** Data extracts follows **

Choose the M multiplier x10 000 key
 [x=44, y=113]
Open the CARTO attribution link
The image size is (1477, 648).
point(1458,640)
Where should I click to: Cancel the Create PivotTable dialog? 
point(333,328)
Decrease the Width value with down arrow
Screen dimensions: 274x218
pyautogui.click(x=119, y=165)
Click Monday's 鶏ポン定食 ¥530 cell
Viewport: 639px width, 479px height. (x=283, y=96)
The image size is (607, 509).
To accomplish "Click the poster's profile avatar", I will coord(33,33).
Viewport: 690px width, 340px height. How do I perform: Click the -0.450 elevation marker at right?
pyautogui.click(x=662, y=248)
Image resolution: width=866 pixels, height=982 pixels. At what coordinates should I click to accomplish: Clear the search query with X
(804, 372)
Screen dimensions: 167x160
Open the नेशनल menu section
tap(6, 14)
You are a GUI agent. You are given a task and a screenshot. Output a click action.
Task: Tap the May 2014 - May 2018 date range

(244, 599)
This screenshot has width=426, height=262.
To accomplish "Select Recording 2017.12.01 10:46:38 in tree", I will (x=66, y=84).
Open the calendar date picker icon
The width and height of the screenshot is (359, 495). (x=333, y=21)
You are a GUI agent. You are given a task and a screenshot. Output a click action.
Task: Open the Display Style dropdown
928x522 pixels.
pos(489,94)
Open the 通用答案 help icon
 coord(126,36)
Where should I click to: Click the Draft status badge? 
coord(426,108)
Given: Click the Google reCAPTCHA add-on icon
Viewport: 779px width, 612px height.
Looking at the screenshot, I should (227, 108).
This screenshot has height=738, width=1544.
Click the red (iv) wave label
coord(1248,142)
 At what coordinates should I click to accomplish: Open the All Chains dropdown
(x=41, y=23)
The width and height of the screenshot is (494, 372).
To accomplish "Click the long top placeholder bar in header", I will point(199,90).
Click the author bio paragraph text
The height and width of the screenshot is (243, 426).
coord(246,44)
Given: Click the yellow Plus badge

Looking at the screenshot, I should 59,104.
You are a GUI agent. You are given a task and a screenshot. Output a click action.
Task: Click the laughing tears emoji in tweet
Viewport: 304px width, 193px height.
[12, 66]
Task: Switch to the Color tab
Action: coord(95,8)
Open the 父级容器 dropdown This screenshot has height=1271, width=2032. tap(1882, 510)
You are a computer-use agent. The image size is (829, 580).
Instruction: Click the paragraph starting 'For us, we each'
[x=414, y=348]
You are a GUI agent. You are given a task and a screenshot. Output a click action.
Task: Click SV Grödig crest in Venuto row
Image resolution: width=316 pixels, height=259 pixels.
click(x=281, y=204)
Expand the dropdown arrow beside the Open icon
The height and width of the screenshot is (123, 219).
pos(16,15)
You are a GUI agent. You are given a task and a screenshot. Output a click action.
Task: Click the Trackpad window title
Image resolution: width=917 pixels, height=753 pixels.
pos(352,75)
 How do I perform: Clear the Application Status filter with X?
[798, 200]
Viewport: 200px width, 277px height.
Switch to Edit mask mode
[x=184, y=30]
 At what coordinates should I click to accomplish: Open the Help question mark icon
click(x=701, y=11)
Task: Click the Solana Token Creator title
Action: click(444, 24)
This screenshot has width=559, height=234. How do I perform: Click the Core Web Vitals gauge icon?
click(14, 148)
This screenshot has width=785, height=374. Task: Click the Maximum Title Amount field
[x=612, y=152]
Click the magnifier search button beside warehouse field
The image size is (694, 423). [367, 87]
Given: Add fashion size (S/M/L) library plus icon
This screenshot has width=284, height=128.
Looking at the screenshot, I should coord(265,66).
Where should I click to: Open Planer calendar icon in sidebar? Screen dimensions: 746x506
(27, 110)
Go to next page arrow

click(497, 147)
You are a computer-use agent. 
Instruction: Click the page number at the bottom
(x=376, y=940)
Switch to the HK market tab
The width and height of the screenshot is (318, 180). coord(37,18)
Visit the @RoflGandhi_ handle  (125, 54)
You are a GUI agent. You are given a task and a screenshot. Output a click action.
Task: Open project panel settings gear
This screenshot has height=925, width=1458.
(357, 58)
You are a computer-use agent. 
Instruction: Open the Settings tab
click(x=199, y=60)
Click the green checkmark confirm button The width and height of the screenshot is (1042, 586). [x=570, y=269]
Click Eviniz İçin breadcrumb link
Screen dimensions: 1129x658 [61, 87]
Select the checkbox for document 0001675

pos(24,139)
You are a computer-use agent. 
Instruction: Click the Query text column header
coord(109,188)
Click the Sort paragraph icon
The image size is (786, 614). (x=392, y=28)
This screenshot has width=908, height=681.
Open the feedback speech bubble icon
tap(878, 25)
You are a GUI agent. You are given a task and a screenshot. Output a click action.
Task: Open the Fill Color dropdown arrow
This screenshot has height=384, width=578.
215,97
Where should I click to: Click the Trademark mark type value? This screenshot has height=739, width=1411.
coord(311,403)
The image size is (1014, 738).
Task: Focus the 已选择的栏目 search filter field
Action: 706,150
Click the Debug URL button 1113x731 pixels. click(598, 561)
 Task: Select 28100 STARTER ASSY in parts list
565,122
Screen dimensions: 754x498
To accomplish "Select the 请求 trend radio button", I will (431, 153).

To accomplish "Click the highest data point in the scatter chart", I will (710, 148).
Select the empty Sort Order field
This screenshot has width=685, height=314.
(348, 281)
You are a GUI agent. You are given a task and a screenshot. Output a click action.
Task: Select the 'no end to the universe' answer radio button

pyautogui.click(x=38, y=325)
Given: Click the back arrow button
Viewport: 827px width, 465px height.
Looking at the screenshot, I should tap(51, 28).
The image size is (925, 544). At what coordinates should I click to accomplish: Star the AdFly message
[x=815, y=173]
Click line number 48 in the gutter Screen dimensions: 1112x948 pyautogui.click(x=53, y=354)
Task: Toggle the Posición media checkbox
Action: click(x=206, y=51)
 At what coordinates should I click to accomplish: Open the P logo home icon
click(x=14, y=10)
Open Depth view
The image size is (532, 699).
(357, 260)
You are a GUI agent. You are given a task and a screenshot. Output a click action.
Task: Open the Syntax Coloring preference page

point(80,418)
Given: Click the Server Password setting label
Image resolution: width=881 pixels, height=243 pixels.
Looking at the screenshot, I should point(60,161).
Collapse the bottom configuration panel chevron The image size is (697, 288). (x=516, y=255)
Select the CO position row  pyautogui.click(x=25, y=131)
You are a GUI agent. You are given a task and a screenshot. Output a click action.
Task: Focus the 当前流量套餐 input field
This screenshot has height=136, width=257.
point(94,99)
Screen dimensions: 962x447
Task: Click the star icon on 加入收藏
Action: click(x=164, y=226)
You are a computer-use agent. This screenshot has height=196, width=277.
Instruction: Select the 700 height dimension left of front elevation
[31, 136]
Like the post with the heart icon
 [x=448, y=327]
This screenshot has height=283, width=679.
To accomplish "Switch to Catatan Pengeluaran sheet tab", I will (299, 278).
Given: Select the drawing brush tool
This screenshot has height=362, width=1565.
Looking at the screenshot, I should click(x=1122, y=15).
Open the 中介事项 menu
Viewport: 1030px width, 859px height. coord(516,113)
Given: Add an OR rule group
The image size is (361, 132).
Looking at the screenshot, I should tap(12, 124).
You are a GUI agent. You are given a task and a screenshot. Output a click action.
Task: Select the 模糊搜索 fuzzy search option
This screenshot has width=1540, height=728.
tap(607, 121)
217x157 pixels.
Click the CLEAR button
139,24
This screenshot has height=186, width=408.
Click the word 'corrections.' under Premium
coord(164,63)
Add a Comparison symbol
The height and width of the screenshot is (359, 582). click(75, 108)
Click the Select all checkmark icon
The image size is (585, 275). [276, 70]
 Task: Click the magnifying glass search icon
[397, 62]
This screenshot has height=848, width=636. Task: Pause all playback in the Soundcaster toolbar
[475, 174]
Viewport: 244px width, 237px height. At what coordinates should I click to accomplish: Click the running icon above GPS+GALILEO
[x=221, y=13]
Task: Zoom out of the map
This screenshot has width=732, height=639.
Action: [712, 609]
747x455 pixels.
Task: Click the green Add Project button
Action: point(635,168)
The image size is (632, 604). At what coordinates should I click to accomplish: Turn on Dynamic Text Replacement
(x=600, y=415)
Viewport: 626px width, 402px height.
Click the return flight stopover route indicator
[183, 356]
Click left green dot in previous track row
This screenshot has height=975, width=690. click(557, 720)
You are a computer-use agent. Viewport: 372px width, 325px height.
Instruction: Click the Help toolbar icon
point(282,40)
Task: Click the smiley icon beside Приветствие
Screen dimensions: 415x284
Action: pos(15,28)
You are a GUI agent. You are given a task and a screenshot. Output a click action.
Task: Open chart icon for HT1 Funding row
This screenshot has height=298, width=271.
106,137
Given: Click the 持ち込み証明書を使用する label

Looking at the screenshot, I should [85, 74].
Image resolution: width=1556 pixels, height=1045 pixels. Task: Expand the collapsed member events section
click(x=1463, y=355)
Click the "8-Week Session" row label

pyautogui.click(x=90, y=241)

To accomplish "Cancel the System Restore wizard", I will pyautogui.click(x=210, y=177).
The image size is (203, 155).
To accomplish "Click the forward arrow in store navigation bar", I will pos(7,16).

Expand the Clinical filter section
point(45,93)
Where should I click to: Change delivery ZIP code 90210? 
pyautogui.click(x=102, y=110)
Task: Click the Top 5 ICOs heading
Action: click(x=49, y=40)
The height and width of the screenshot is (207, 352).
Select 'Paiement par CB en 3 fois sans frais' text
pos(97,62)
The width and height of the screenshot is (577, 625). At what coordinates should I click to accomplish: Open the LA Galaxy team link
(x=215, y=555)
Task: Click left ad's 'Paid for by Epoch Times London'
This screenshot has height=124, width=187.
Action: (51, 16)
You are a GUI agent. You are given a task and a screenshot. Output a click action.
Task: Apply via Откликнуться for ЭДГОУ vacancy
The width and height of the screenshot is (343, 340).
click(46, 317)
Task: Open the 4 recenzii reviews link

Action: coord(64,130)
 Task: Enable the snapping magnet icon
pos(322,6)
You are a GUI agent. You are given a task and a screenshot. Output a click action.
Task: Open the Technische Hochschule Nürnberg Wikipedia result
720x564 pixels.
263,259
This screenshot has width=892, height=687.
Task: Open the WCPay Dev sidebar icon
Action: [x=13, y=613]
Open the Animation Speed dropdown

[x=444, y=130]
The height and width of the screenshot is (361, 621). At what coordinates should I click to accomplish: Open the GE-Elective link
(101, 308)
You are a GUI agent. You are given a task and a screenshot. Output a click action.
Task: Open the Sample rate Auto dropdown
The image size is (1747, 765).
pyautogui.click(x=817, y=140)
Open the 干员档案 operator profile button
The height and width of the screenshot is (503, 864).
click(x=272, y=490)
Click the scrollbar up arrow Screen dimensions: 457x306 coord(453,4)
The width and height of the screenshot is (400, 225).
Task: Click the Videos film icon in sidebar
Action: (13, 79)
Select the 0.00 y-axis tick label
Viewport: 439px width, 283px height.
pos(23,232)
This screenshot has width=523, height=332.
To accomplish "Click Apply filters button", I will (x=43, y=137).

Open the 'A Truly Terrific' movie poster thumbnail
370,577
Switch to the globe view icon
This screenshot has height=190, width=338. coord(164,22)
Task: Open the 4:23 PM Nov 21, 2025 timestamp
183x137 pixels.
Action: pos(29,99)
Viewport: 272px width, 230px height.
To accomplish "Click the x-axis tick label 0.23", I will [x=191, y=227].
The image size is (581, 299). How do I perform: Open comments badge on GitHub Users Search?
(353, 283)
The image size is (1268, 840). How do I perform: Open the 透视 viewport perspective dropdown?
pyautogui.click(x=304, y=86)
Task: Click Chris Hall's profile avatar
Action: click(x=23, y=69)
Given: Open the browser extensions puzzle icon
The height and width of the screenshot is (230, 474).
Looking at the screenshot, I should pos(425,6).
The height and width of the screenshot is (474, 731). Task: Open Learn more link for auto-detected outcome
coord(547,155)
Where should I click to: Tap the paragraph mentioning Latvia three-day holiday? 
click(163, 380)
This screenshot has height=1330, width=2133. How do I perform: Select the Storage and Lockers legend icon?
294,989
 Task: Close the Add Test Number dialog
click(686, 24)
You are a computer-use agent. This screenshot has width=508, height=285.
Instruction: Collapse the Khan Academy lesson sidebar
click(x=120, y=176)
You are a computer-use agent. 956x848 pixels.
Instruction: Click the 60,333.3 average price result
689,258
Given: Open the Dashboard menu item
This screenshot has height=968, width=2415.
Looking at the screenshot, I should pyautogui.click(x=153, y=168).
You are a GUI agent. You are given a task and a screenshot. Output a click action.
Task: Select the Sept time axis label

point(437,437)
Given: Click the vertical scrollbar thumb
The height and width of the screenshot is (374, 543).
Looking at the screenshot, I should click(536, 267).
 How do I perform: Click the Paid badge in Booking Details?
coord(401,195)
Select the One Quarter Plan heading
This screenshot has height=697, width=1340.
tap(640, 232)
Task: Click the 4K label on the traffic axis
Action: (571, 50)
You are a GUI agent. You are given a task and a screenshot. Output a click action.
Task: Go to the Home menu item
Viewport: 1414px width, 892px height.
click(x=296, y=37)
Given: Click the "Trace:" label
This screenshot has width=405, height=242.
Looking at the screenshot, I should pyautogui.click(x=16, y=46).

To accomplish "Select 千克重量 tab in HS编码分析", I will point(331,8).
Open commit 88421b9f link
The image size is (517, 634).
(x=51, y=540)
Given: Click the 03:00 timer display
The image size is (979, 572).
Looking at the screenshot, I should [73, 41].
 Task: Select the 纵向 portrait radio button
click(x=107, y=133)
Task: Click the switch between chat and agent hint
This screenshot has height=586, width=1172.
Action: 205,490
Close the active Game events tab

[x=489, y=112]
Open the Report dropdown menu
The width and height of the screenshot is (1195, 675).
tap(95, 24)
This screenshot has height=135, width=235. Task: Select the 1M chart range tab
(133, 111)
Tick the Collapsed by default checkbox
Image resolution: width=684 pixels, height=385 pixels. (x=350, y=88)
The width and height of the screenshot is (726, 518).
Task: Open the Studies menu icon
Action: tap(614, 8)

** End of Data extracts **

> [Problem] Copy all lines from the material that contain "panel".

> [Task result]
Task: Open project panel settings gear
Collapse the bottom configuration panel chevron The image size is (697, 288). (x=516, y=255)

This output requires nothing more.